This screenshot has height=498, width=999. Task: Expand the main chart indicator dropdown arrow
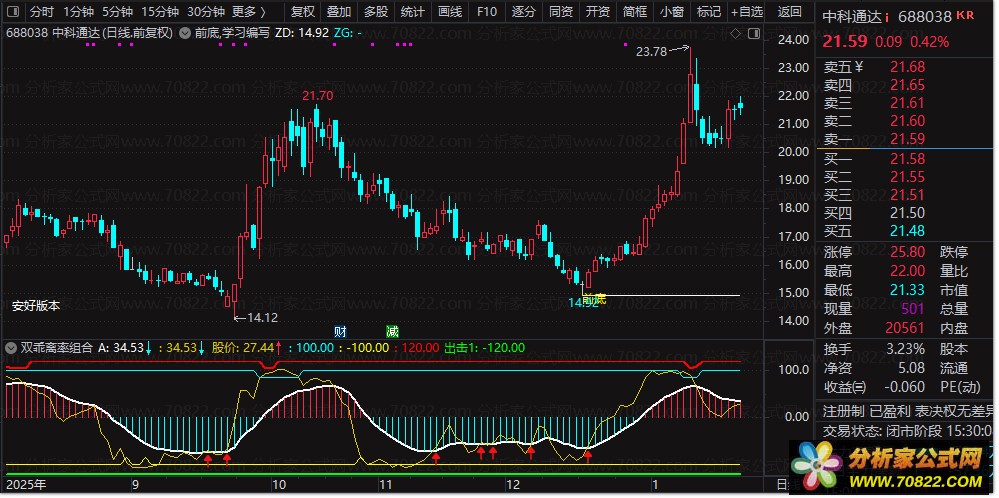pyautogui.click(x=183, y=32)
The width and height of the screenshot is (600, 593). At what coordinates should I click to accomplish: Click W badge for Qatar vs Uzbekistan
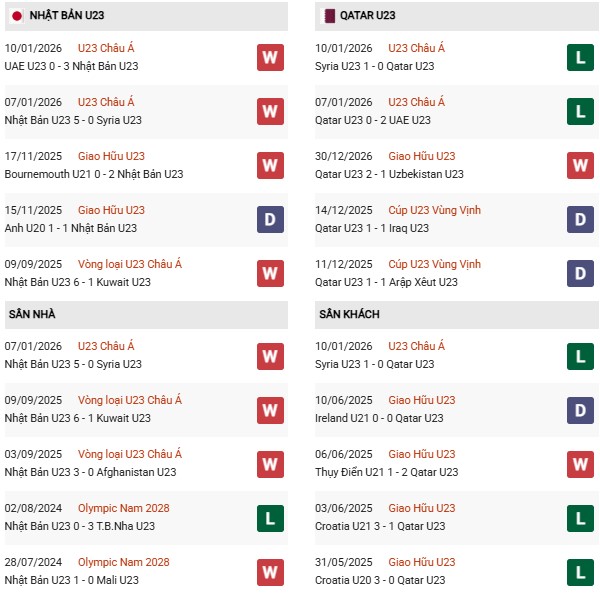(x=579, y=165)
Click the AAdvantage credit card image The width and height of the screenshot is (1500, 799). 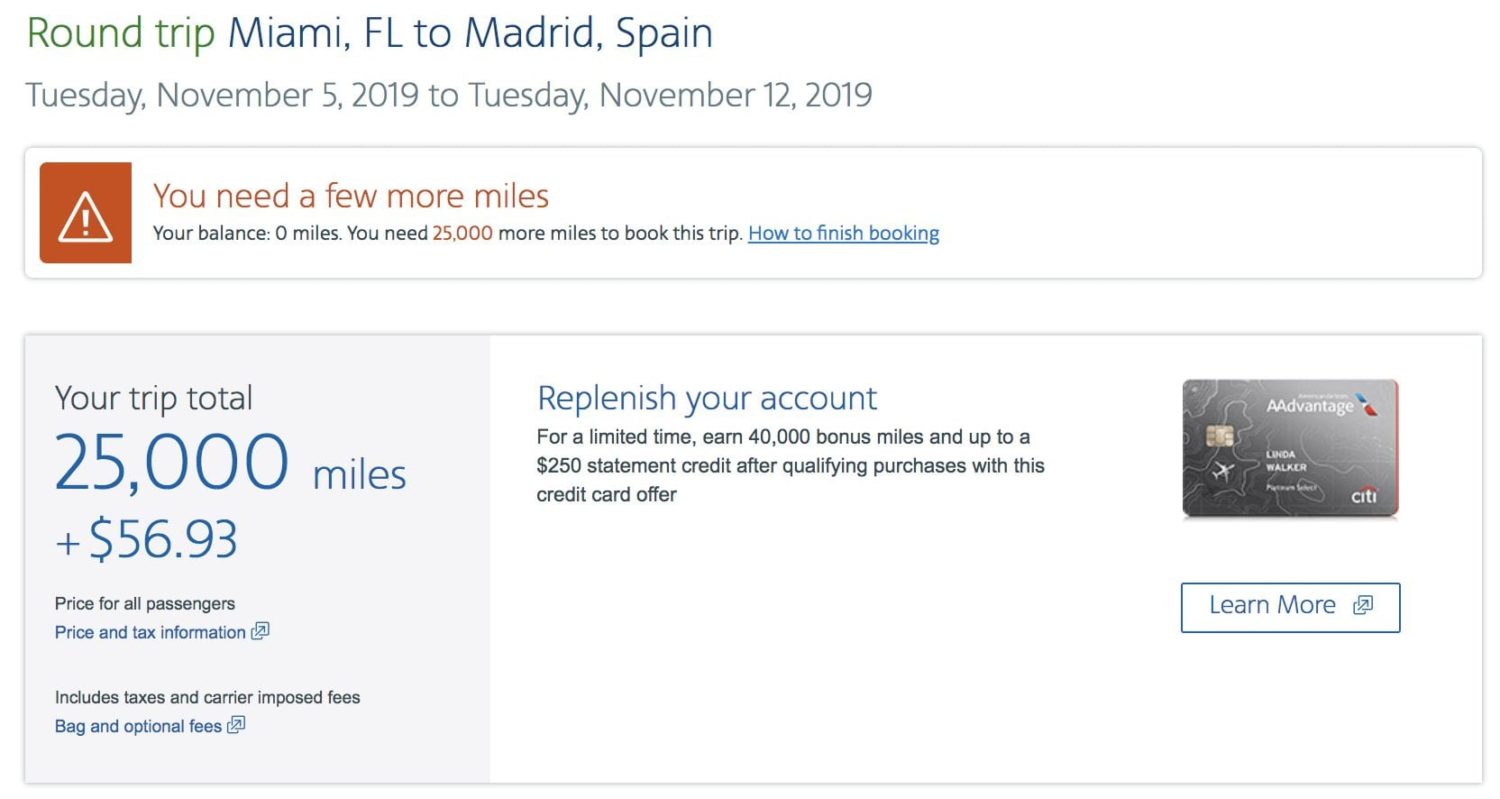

◇ ◇ ◇ ◇ ◇ ◇ ◇

PROBLEM ->
Reproduce every line of the listing above word for word, leaving out the pictures.

ANSWER BELOW ->
This screenshot has height=498, width=999. Task: Expand the main chart indicator dropdown arrow
pyautogui.click(x=183, y=32)
The width and height of the screenshot is (600, 593). At what coordinates should I click to accomplish: Click W badge for Qatar vs Uzbekistan
(x=579, y=165)
Click the AAdvantage credit card image The width and height of the screenshot is (1500, 799). 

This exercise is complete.